Herbs for Hypertension

According to the Center for Disease Control and Prevention (CDC), one in three Americans have hypertension or high blood pressure. Blood pressure is the force exerted by the arterial blood on the walls of blood vessels. Rising blood pressure, especially if it stays high, can damage the heart, kidneys and blood vessels. This condition can cause heart disease, congestive heart failure, stroke and kidney disease. High blood pressure is a primary or contributing cause of death for many Americans and Europeans.

Many people today seek natural treatments for their ailments. Lifestyle changes, especially in diet and exercise, can have a strong effect on high blood pressure as well as many other symptoms of disease. Cutting out the use of tobacco, caffeine and alcohol also has positive effects on blood pressure. The modern American diet of overly processed foods, high in fat and sodium, has an adverse effect on health overall, and is known to be a causal factor in obesity, type 2 diabetes, cancer and heart disease. For those seeking to better their health using natural methods, dietary changes are key.

Fortunately, a number of herbs can be used to treat high blood pressure. Many of them have been scientifically studied to have a positive effect on hypertension, with few, if any, contraindications or side effects. Treating high blood pressure can be as simple as drinking three cups of hibiscus tea a day or using two to three cloves of garlic in a salad dressing. Herbs that can be used for treating high blood pressure include hawthorn, hibiscus, ginkgo biloba, cayenne pepper and garlic.

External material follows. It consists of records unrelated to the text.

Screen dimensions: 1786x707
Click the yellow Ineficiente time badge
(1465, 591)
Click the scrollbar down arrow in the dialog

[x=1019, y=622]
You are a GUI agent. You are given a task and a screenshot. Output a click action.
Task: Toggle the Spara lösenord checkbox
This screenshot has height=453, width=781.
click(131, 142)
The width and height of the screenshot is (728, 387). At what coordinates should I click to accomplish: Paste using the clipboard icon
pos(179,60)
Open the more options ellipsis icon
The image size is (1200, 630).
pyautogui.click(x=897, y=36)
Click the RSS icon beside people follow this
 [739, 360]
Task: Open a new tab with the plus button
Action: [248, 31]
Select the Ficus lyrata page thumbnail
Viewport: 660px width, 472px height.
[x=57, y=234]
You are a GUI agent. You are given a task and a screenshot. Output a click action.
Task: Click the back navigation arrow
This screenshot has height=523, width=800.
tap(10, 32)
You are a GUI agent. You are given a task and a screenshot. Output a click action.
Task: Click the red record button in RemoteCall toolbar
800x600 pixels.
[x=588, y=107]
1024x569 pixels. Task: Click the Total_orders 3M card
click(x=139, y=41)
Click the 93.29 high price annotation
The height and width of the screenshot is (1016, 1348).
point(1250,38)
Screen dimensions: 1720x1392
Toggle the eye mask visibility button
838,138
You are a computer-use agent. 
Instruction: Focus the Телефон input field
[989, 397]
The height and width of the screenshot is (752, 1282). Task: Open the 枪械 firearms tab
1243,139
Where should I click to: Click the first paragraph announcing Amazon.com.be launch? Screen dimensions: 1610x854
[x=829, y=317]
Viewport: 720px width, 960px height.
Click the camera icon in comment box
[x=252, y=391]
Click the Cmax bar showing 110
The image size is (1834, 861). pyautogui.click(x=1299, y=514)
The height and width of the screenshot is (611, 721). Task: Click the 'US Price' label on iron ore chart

The ancient Greeks knew of the benefits of hawthorn in treating heart disease. Rich in antioxidants, hawthorn lends a nutritional punch in the treatment of heart and circulatory ailments. Hawthorn also contains flavonoids, plant pigments that are beneficial to health. One of these flavonoids, proanthocyanidin, is responsible for dilating blood vessels. Hawthorn is a natural vasodilator that can help lower blood pressure by relaxing smooth muscles in artery walls, which allows more blood to flow.

A recent study published in the journal Phytomedicine reports that a standardized extract of hibiscus can lower blood pressure. Many herbal teas contain hibiscus, a popular and tasty ingredient. Drinking hibiscus tea, three cups a day, lowered systolic blood pressure by seven points, or about the same as any standard blood pressure medication. Drinking hibiscus tea would be an easy, delicious way of lowering blood pressure.

Ginkgo Biloba
One of the oldest trees in the world, the leaves of the ginkgo biloba are studied extensively in the United States and Europe. Traditionally, ginkgo has been used for blood disorders and to enhance memory. Ginkgo contains flavonoids and terpenoids, which act to dilate blood vessels and reduce blood platelet stickiness. In some cases, ginkgo can cause stomach upset, headaches and dizziness. Sixty milligrams twice a day will help lower blood pressure.

Cayenne Pepper
Capsicum or cayenne pepper exerts a variety of actions on the circulatory system. It can increase cardiovascular performance, while simultaneously lowering blood pressure. Fibrin, a protein that promotes blood clotting, is reduced when cayenne is taken. Cayenne is considered a catalyst herb, which heightens the effects of other herbs, vitamins and minerals when taken simultaneously. Capsicum boosts circulation of the blood and expedites the nutrient/waste exchange at the cellular level.

Garlic is another potent natural vasodilator and is also rich in antioxidants, which help to rid the body of dangerous free radicals. Garlic acts as an anticoagulant or blood thinner, which can help lower blood pressure and prevent heart disease. Garlic has been shown to slow down atherosclerosis or hardening of the arteries. One to three garlic cloves a day will lower blood pressure by seven or eight percent. Garlic is available fresh, in aged extract form, tablets, fluid extracts or tinctures or in capsules.